James Gordon Bennett was born near Keith, Banffshire, Scotland, on Sept. 1, 1795. In his early 20s he migrated to Nova Scotia, where he taught briefly before going to the United States to work for a Boston book publisher. Bennett went to New York City, then Charleston, S.C., where he worked as a translator for the newspaper Courier. He soon returned north and worked for the New York Courier. Twice Bennett tried to launch a paper of his own, but each time his paper failed for lack of political support. These rejections caused him to turn his back on political patronage as being too uncertain and demeaning.
In 1835, at the age of 40, with $500 as working capital, Bennett launched the New York Herald, the paper that made him famous. An excessively egotistical man, he wanted to be the Shakespeare of journalism. By five each morning he was at his desk - a plank supported by two barrels. Brilliant but brassy, he issued a saucy, informative sheet and used sensational techniques, particularly in the Robinson-Jewett murder case, which was a sordid affair.
Bennett, who had a compulsion to be first with the news, initiated daily Wall Street reports, sent small boats out to intercept oceangoing vessels for news, initiated the society page, and was the first to use the telegraph extensively for news coverage. He insisted that advertisers change their ads frequently, a policy that skyrocketed consumer sales and caused merchants seeking similar results to flock to the Herald. He collected in advance.
Bennett's pugnacious writing and his flair for self-promotion frequently got him into trouble. He suffered severe beatings in the streets for inglorious references to his enemies. Twice he was mauled and caned by a former employer, and a few years later a Wall Street broker used a horsewhip on him. In 1850 a defeated political candidate and his two brothers knocked Bennett down and beat him as his wife watched helplessly. Finally Mrs. Bennett could no longer bear the pressures and the street indignities, and she fled to Europe with the three Bennett children.

| Data provided |

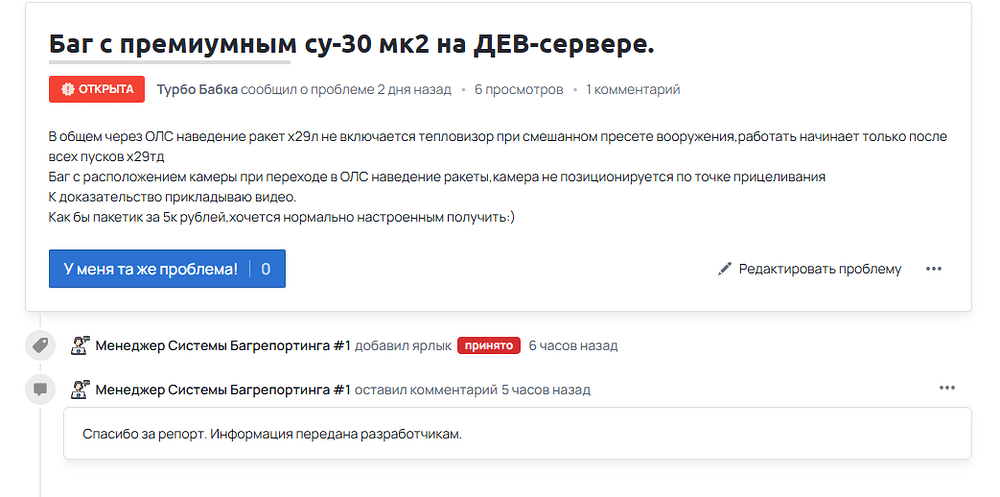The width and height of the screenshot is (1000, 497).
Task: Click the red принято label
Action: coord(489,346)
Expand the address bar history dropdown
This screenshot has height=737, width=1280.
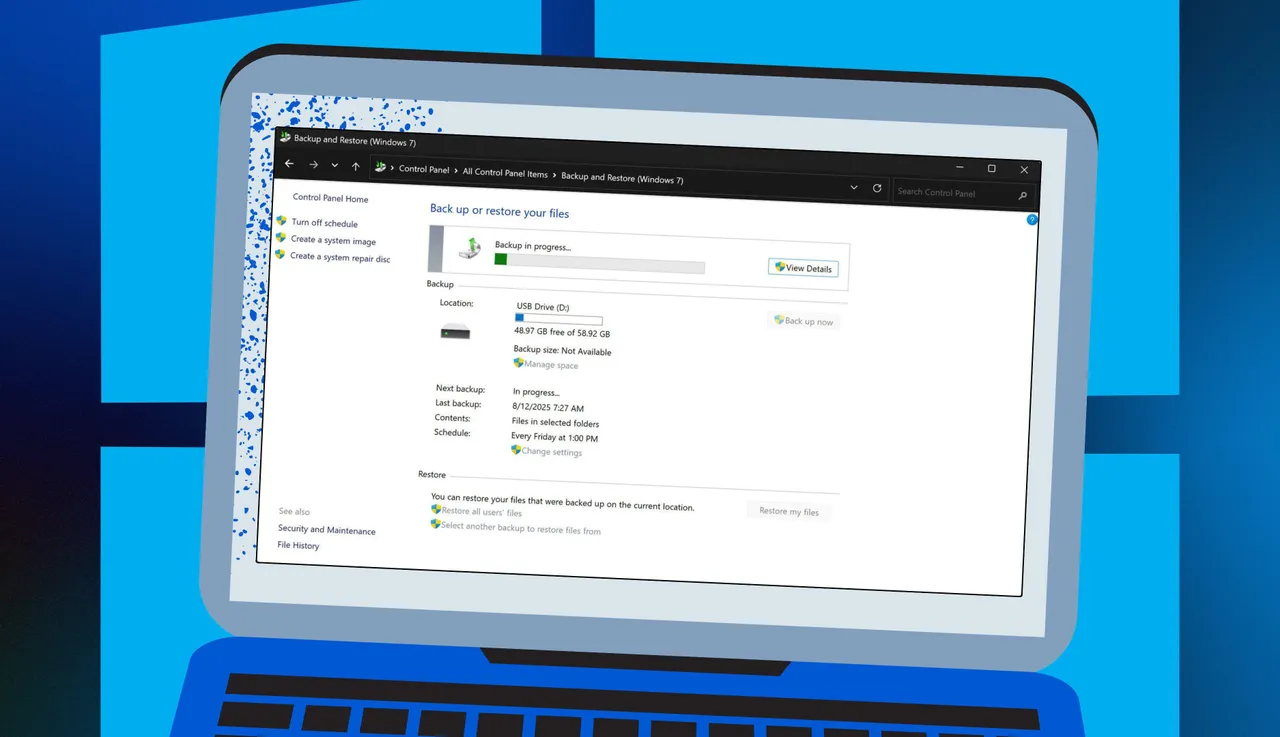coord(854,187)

| Requests |
(a) According to the Bennett text, what did he use as a desk when he started the New York Herald?
(b) Translate this sentence from the Bennett text into Spanish: "He collected in advance."
(c) Resume the Bennett text from the point where it stops.
The records have nothing to do with the text about James Gordon Bennett.

| Answers to the exercises |
(a) A plank supported by two barrels.

(b) Cobraba por adelantado.

(c)
In 1867 Bennett turned over the operation of the Herald to his son, James Gordon Bennett, Jr. The elder Bennett visited the office frequently, then kept in touch by direct telegraph wire until June 1, 1872, when he died in his sleep.
Though so abrasive in life that he was a social outcast, Bennett was praised after death. His old opponent Horace Greeley said that Bennett's success was due to personal journalism. The New York Sun more shrewdly remarked that Bennett emancipated the press "from the domination of sects, parties, and cliques…."
Further Reading
Biographies of Bennett include Don C. Seitz, The James Gordon Bennetts: Father and Son, Proprietors of the New York Herald (1928), and Oliver Carlson, The Man Who Made News: James Gordon Bennett (1942). Interesting aspects are treated in Richard O'Connor, The Scandalous Mr. Bennett (1962). Other helpful works are Oswald Garrison Villard, Some Newspapers and Newspaper-Men (1923; rev. ed. 1926); Willard Grosvenor Bleyer, Main Currents in the History of American Journalism (1927); and Frank Luther Mott, American Journalism (1941; 3d ed. 1962), which offers a concise account of Bennett.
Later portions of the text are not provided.